■ Exercise goal
Find each line below that contains the string "Instruction", and copy every one of those lines.

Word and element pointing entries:
------------
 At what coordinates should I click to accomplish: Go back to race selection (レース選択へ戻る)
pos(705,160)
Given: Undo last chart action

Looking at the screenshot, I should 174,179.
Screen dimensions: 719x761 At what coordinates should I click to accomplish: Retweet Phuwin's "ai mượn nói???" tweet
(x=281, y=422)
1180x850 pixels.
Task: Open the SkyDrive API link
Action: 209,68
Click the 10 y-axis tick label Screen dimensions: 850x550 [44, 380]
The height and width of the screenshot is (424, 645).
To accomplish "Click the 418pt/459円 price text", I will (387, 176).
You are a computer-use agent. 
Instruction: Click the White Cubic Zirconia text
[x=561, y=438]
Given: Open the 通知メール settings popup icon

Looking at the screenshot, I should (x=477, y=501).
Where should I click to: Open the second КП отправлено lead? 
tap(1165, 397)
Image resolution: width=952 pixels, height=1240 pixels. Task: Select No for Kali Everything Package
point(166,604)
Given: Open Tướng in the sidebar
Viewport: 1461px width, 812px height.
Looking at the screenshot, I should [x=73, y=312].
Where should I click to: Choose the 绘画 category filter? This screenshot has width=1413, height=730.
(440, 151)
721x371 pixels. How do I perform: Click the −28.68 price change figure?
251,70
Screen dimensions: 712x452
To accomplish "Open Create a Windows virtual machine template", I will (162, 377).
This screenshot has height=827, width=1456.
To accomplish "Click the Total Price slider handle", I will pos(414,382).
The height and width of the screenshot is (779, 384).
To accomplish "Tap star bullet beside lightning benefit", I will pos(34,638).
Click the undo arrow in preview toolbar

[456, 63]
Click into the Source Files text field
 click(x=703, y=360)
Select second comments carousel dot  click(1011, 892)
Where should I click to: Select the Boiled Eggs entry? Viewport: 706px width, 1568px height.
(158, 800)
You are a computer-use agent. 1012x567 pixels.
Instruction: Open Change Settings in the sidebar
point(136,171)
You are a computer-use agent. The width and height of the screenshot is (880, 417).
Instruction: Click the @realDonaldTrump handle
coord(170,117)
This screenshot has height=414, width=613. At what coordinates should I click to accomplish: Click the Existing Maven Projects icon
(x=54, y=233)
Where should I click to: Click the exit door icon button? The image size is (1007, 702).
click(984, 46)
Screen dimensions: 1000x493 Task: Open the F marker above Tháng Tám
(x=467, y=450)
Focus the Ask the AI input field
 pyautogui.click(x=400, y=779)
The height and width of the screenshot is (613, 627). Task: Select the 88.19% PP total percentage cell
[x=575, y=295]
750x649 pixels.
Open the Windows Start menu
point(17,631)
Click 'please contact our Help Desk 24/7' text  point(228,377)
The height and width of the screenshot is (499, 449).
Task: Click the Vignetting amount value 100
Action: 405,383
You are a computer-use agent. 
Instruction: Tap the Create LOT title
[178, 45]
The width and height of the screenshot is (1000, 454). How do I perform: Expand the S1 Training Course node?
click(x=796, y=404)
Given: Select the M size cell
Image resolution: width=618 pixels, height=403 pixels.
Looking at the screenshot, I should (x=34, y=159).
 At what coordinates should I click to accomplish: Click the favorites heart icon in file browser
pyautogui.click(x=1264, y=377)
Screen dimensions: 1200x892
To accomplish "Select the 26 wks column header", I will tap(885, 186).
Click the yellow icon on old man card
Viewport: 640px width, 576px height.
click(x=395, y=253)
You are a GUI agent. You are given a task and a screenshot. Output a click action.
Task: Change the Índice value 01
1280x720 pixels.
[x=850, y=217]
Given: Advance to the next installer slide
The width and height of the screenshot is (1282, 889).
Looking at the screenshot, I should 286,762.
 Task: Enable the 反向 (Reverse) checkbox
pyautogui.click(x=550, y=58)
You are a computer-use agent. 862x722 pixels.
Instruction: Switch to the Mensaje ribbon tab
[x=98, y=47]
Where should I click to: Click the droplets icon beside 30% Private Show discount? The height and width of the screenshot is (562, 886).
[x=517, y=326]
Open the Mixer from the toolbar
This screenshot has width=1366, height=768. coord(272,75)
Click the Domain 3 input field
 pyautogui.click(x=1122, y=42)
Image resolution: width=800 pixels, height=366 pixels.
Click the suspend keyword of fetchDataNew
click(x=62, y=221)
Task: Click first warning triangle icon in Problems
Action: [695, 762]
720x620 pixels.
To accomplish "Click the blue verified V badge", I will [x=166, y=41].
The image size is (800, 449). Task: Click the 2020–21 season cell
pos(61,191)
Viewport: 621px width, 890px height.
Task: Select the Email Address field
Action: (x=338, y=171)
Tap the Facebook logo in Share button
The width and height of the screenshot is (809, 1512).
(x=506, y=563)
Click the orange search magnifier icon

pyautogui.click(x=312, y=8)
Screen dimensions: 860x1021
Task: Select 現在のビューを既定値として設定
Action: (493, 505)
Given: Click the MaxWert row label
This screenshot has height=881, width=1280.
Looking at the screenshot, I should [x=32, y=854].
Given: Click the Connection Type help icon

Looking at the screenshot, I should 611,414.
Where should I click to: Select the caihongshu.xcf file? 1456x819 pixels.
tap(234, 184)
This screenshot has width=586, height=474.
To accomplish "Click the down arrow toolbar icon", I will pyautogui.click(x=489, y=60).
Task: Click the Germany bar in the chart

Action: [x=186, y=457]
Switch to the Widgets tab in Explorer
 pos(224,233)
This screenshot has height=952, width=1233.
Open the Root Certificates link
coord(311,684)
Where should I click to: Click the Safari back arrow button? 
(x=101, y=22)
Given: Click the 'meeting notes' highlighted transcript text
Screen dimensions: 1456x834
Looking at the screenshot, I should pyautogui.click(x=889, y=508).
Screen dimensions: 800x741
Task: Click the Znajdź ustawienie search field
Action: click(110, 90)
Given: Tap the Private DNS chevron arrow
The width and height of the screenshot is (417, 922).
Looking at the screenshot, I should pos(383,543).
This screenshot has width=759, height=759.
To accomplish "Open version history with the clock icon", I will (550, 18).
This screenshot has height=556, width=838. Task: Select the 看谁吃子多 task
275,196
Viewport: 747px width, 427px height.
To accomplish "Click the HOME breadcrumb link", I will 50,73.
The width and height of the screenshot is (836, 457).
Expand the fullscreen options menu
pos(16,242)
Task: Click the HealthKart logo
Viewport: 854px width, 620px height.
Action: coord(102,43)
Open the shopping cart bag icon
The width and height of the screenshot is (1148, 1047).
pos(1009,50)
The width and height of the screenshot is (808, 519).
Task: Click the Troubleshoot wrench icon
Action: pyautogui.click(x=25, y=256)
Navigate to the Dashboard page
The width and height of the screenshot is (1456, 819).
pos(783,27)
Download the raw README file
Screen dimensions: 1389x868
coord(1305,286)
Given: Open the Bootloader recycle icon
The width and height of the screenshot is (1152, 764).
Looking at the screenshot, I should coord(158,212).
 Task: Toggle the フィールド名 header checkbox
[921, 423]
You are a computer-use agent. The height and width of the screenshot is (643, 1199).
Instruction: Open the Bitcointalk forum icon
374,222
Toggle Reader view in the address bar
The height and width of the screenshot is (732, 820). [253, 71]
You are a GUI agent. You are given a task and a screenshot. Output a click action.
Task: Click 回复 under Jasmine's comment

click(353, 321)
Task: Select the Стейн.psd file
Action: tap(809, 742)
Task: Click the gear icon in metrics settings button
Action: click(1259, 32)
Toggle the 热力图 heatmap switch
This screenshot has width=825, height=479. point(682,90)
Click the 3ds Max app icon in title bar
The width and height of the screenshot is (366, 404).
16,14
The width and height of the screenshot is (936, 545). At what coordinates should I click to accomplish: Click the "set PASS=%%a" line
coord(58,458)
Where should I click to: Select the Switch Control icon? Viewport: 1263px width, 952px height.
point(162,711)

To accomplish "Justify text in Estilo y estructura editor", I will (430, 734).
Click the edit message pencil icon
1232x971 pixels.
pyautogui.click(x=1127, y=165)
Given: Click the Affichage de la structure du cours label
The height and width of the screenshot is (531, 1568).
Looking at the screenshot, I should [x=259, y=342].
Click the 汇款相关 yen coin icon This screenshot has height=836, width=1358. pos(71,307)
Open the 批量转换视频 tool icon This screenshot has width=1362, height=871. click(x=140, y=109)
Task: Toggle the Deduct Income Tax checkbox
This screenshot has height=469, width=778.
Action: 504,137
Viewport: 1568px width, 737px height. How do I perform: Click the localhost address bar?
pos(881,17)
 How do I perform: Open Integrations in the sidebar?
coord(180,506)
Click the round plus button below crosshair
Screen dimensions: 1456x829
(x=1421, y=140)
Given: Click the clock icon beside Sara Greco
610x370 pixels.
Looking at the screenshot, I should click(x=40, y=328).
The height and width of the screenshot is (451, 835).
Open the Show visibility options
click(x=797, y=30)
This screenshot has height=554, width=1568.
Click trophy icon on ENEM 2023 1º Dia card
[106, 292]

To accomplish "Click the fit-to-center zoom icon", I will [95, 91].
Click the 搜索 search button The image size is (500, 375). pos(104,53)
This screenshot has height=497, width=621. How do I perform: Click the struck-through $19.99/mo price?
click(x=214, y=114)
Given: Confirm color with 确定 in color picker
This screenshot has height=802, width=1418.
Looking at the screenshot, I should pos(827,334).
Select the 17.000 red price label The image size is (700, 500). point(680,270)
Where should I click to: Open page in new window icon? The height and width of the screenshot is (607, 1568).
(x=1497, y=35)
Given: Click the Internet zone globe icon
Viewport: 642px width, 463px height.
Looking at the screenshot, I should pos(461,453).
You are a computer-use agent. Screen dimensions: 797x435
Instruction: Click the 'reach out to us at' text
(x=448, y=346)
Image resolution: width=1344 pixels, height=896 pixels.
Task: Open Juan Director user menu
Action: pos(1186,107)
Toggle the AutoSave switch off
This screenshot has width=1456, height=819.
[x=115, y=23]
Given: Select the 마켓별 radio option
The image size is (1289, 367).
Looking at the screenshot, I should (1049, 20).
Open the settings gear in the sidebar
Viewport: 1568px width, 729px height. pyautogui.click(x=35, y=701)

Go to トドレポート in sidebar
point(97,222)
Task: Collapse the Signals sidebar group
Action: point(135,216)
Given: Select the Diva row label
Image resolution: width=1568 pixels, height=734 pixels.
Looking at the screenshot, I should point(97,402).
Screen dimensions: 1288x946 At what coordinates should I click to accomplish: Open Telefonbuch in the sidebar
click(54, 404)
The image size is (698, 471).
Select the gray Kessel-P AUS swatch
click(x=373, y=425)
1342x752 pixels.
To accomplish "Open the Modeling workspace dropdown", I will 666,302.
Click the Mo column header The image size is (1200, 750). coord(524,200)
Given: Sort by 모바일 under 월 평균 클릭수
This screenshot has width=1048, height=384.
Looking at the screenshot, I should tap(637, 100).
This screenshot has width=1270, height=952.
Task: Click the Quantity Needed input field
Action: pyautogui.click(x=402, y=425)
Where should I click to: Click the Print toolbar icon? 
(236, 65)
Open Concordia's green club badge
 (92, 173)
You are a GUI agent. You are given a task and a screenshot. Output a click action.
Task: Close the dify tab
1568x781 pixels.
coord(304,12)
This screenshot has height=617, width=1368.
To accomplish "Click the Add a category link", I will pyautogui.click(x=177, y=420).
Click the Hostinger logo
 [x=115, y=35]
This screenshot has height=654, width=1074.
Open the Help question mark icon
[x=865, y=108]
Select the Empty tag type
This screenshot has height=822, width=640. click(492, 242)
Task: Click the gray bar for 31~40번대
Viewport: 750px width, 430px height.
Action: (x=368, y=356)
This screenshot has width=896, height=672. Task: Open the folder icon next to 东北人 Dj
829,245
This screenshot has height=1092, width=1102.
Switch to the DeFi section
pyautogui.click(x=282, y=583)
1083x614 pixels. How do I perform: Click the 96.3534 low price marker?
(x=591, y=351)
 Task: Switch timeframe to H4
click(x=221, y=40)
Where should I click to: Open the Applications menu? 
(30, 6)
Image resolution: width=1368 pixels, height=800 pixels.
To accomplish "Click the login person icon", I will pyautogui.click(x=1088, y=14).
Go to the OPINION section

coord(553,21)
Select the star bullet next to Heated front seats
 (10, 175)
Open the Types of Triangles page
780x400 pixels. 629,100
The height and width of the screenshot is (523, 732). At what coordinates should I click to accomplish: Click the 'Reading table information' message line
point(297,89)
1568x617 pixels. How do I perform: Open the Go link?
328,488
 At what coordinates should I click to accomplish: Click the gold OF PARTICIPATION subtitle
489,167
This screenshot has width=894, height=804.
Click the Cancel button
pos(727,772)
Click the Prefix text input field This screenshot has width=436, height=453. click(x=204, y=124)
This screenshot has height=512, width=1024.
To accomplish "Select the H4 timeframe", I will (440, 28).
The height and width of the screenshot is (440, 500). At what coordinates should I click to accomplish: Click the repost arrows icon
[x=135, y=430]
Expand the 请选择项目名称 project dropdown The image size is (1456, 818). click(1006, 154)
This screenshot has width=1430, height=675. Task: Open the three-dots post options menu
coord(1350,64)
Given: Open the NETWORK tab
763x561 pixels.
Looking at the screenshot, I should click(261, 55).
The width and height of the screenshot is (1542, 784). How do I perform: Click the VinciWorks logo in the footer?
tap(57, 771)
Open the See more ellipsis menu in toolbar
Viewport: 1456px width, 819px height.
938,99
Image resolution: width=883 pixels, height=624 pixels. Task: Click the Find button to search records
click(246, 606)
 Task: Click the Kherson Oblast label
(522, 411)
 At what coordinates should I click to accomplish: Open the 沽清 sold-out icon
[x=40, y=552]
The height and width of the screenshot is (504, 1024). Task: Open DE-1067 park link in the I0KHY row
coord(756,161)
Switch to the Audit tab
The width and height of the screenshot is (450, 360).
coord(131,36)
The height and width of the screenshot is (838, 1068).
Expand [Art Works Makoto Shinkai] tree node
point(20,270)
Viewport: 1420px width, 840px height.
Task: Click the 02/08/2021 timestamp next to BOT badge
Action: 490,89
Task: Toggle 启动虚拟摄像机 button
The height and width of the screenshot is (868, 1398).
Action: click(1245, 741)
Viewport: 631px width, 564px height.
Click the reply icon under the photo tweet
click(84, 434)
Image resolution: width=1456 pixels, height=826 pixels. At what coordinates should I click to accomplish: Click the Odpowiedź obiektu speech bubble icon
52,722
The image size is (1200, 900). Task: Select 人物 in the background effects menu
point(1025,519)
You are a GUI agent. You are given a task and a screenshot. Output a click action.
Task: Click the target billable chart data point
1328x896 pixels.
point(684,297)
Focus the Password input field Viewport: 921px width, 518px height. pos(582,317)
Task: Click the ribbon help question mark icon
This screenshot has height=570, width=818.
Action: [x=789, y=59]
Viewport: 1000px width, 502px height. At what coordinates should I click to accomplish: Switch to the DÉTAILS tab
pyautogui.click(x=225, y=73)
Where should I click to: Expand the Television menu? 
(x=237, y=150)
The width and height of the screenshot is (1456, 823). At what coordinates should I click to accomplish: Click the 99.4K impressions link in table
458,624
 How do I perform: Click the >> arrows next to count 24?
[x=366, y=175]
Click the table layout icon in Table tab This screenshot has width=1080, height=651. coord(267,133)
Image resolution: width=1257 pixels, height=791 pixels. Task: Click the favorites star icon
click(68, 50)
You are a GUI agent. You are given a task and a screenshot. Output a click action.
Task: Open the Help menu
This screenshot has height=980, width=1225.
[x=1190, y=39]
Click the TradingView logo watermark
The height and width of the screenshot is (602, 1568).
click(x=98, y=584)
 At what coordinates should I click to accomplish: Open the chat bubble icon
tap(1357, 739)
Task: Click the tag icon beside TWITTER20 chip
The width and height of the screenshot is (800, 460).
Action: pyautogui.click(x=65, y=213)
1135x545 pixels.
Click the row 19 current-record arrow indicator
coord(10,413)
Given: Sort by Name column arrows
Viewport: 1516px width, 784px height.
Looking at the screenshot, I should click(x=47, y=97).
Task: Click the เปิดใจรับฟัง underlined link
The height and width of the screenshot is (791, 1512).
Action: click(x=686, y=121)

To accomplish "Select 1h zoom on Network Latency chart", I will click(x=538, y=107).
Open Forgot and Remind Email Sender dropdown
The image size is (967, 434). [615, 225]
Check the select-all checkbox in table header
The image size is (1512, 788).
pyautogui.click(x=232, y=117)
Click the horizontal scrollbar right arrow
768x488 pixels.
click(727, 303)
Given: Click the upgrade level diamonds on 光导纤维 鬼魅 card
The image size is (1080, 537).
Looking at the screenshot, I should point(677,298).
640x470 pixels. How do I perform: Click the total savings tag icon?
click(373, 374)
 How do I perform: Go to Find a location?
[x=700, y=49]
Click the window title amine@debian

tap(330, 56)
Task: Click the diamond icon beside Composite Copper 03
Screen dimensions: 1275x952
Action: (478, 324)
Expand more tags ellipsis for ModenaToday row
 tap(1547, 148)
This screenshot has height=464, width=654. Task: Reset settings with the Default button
------------
■ Exercise result
Instruction: Click the White Cubic Zirconia text
Instruction: Open Change Settings in the sidebar
Instruction: Click the @realDonaldTrump handle
Instruction: Tap the Create LOT title
Instruction: Switch to the Mensaje ribbon tab
Instruction: Open the Bitcointalk forum icon
Instruction: Click the 'reach out to us at' text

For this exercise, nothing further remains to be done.